What we know about exercise and mood:

  • People who exercise regularly have fewer symptoms of depression and anxiety than those who don’t.
  • Moderate intensity exercise can be an effective treatment on its own for mild-to-moderate depression.
  • Just 16 weeks of regular exercise is just as effective as anti-depressant medication in treating older people who were not exercising previously.
  • Exercise can help treat people with depression who have partially responded to anti-depressants.
  • Both aerobic exercise (such as walking, cycling or running) and strength training (such as weight lifting) can help treat depression.

Exercise outdoors

Recent studies have found people who exercise outside have a higher level of vitality, enthusiasm, pleasure and self-esteem, and lower levels of tension, depression and fatigue.

Vitamin D – Research shows that vitamin D can help us to fight infection and disease. It is known as the sunshine benefit because we can get our daily dose just by spending some time outdoors. There is still lots of research happening into vitamin D and the effects on our bodies, but studies suggest it can protect us from a range of conditions, from osteoporosis and cancer to heart attacks and depression. The good news is that your body can make all the vitamin D you need if you expose your arms and legs to sunshine for 10 to 15 minutes a few times a week. So, for extra benefits, why not combine this with getting some exercise too?!

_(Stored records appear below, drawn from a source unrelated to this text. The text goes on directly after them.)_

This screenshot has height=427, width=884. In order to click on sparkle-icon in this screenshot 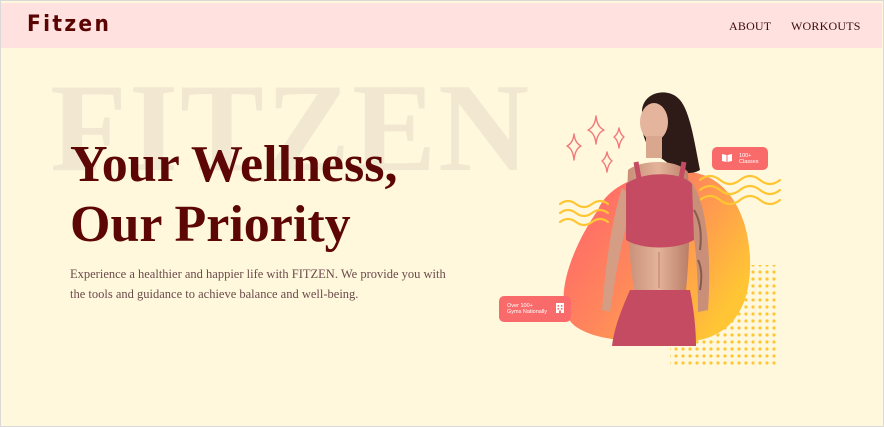, I will do `click(596, 144)`.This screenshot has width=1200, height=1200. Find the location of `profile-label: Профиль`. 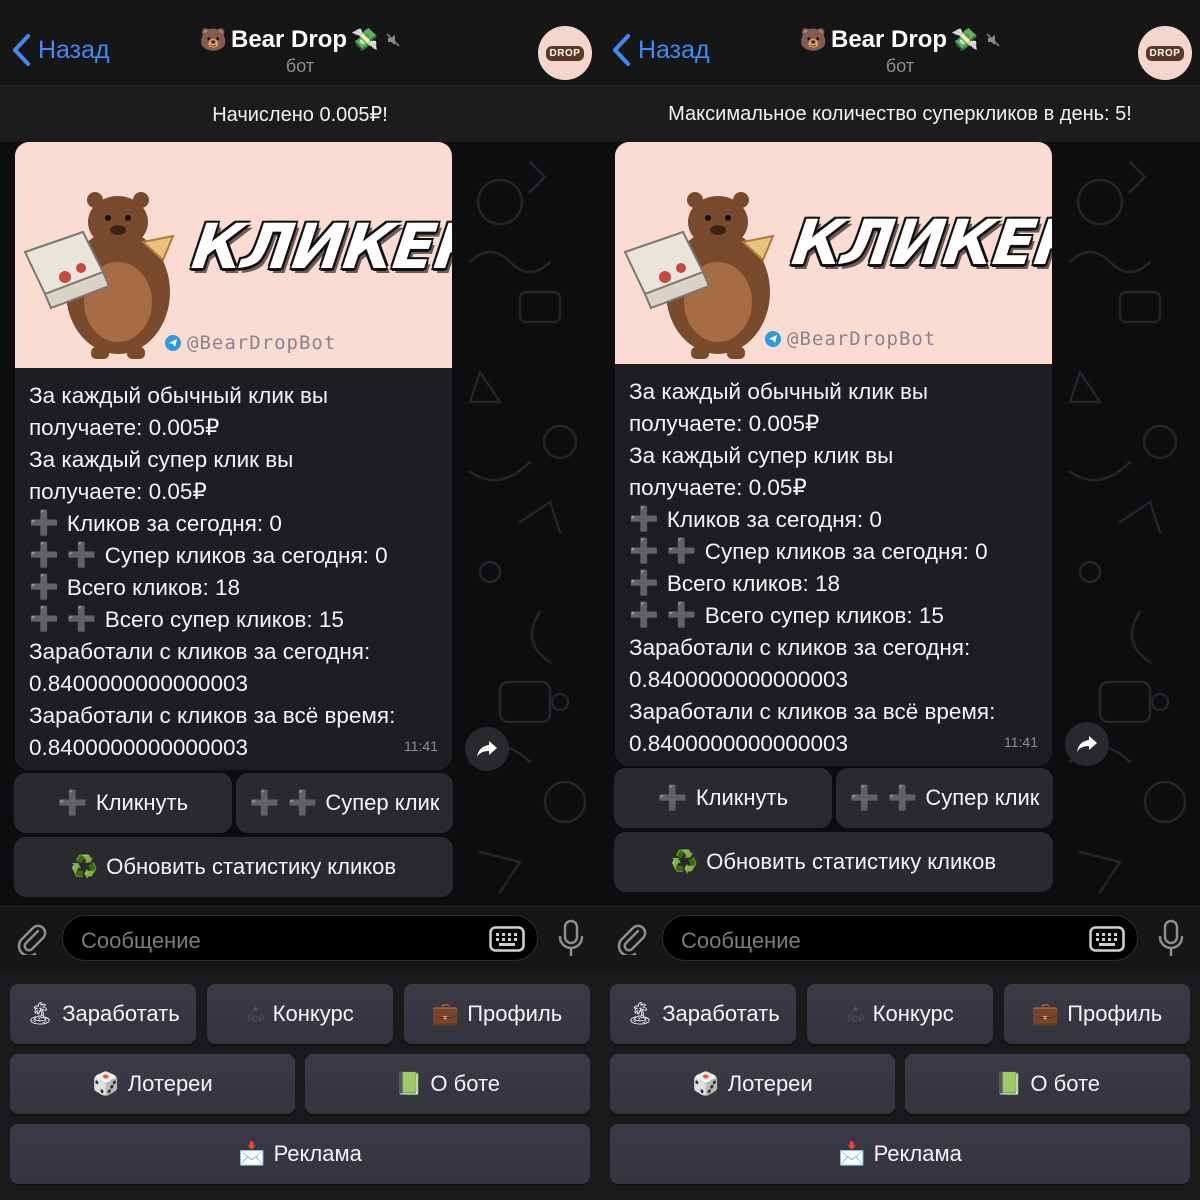

profile-label: Профиль is located at coordinates (1115, 1014).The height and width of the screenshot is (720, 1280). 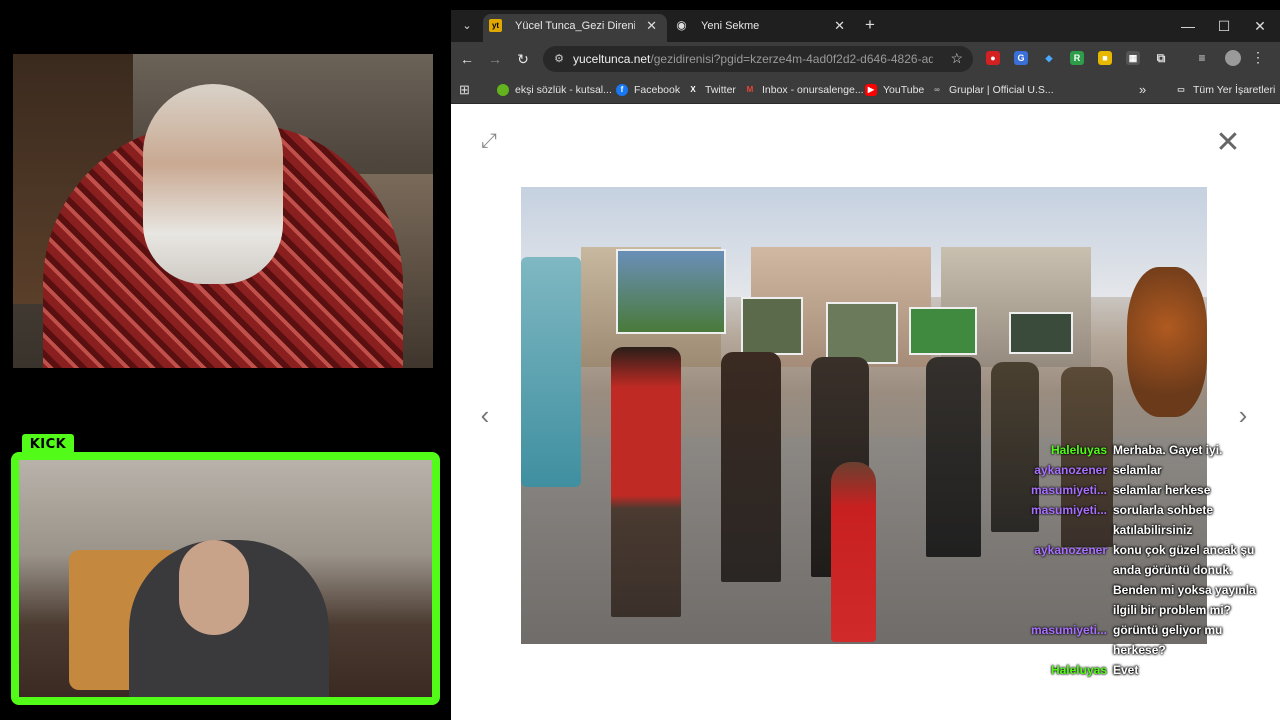 I want to click on host-face, so click(x=213, y=184).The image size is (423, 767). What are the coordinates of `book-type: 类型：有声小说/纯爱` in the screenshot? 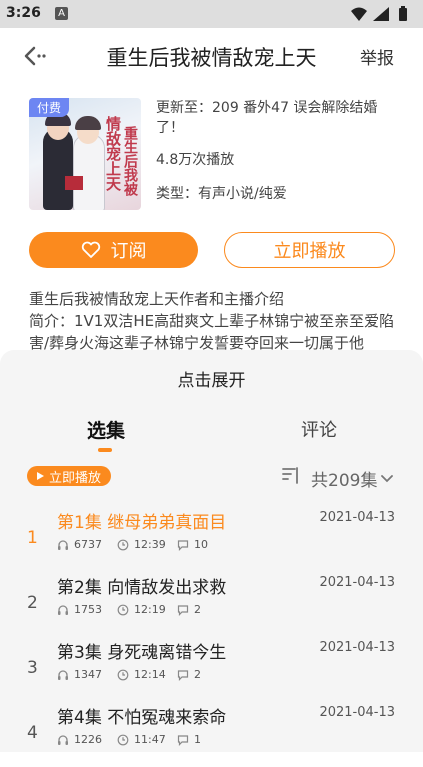 It's located at (222, 194).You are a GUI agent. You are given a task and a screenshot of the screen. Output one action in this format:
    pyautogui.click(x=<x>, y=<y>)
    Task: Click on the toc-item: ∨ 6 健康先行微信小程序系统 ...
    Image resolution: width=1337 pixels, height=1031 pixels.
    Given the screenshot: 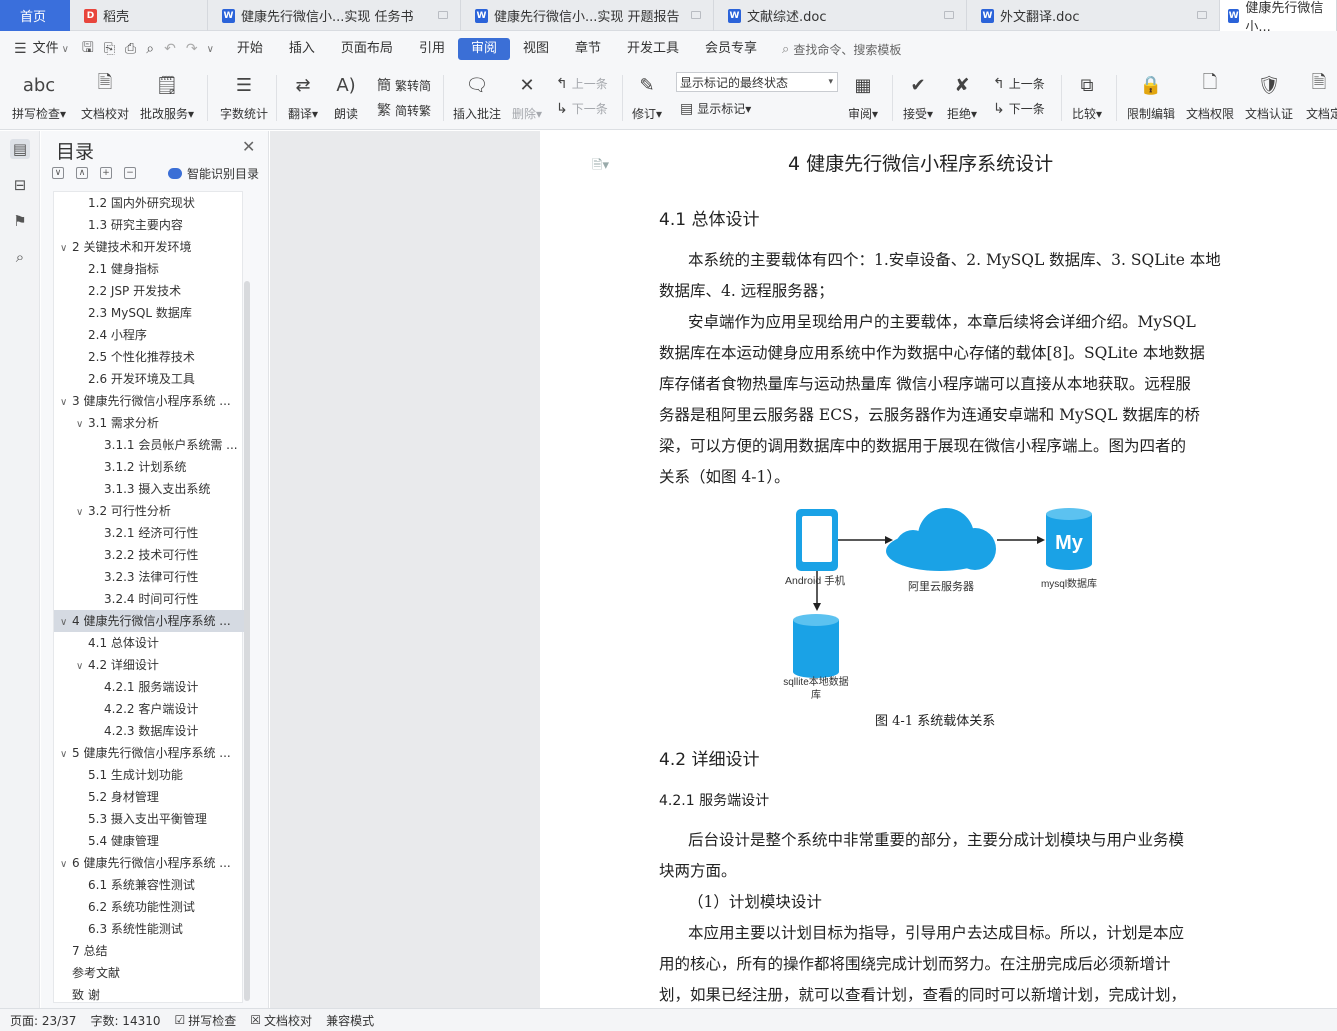 What is the action you would take?
    pyautogui.click(x=149, y=863)
    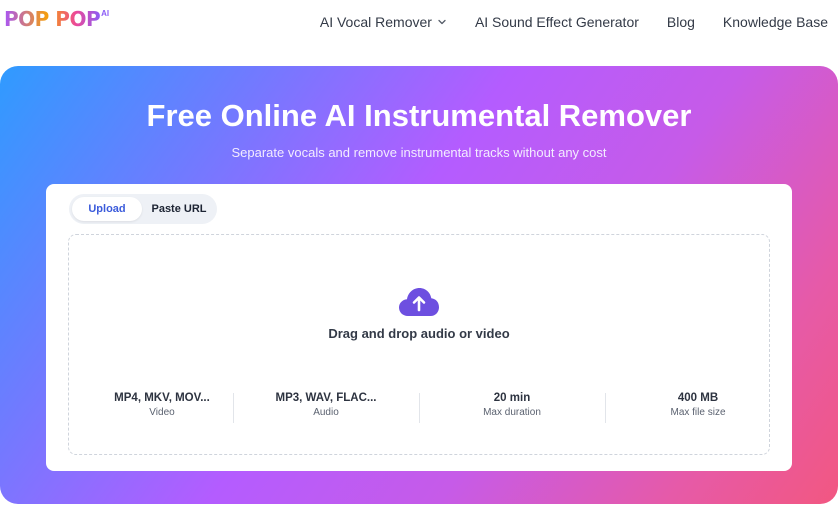 This screenshot has width=840, height=507. Describe the element at coordinates (698, 406) in the screenshot. I see `spec-max-file-size: 400 MB Max file size` at that location. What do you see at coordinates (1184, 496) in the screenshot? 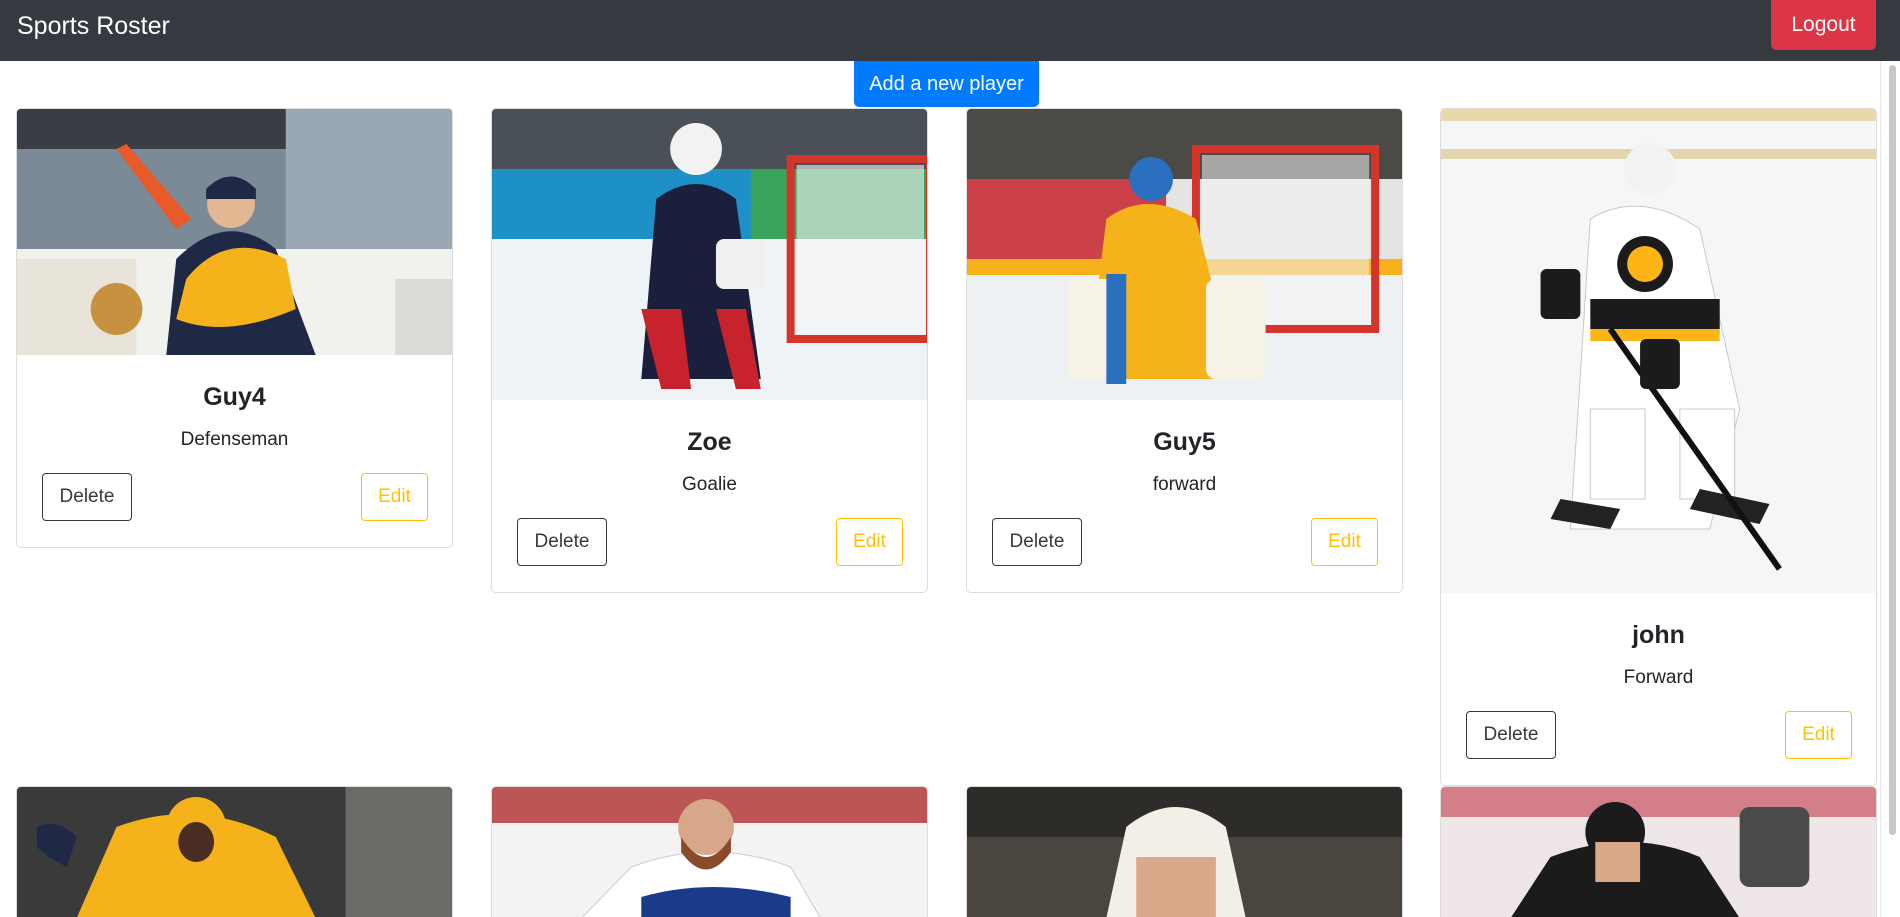
I see `card-body: Guy5 forward Delete Edit` at bounding box center [1184, 496].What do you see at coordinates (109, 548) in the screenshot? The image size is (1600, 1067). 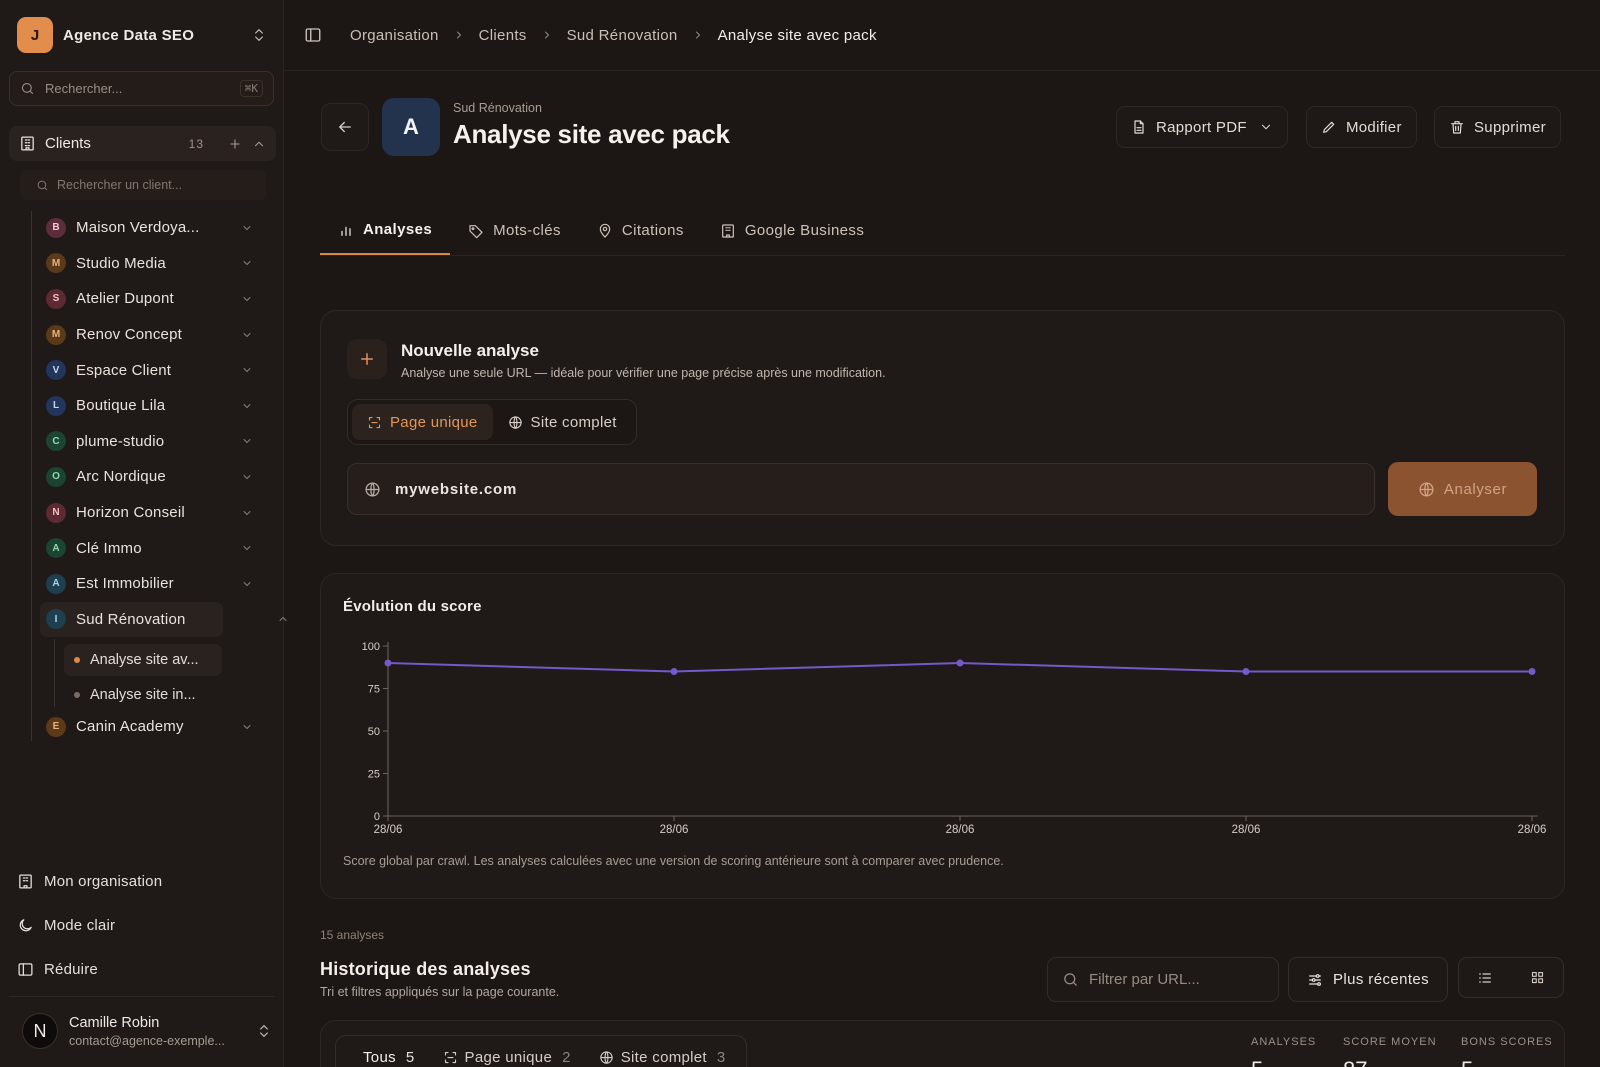 I see `client-name: Clé Immo` at bounding box center [109, 548].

Less screen time – Being indoors, it is naturally tempting to be more sedentary than if you are outside. Although you can be active indoors, in a gym, there are still lots of distractions; with one of the biggest ones being your mobile phone. Being outdoors, whether you’re walking, cycling, gardening or jogging, you’ll be less distracted by computers, TV’s and mobile phones. This means you can collect your thoughts and really focus on pumping the endorphins around your body.

Light – Natural light is known to help lift people’s moods, so heading outside can help you feel better, especially if the sun is shining!

Green Exercise – Researchers in the UK have been working on the idea that exercising in nature has added benefits for mental health. They call this ‘green exercise’. Research suggests that even just 5 minutes of exercise in nature can lift your mood. So when you’re feeling down, a walk through the park might be worth a try! Additionally, a surprise benefit of green exercise is that exposing your body to plants can also improve your immune system. Scientists have said that airborne chemicals from plants can also protect us against bacteria and viruses. As well as all the benefits listed above, exercising outside is free, so there is no excuse!

Remember that when it comes to our mental health, small gains really add up. Start with small steps and just wait for the benefits to start showing!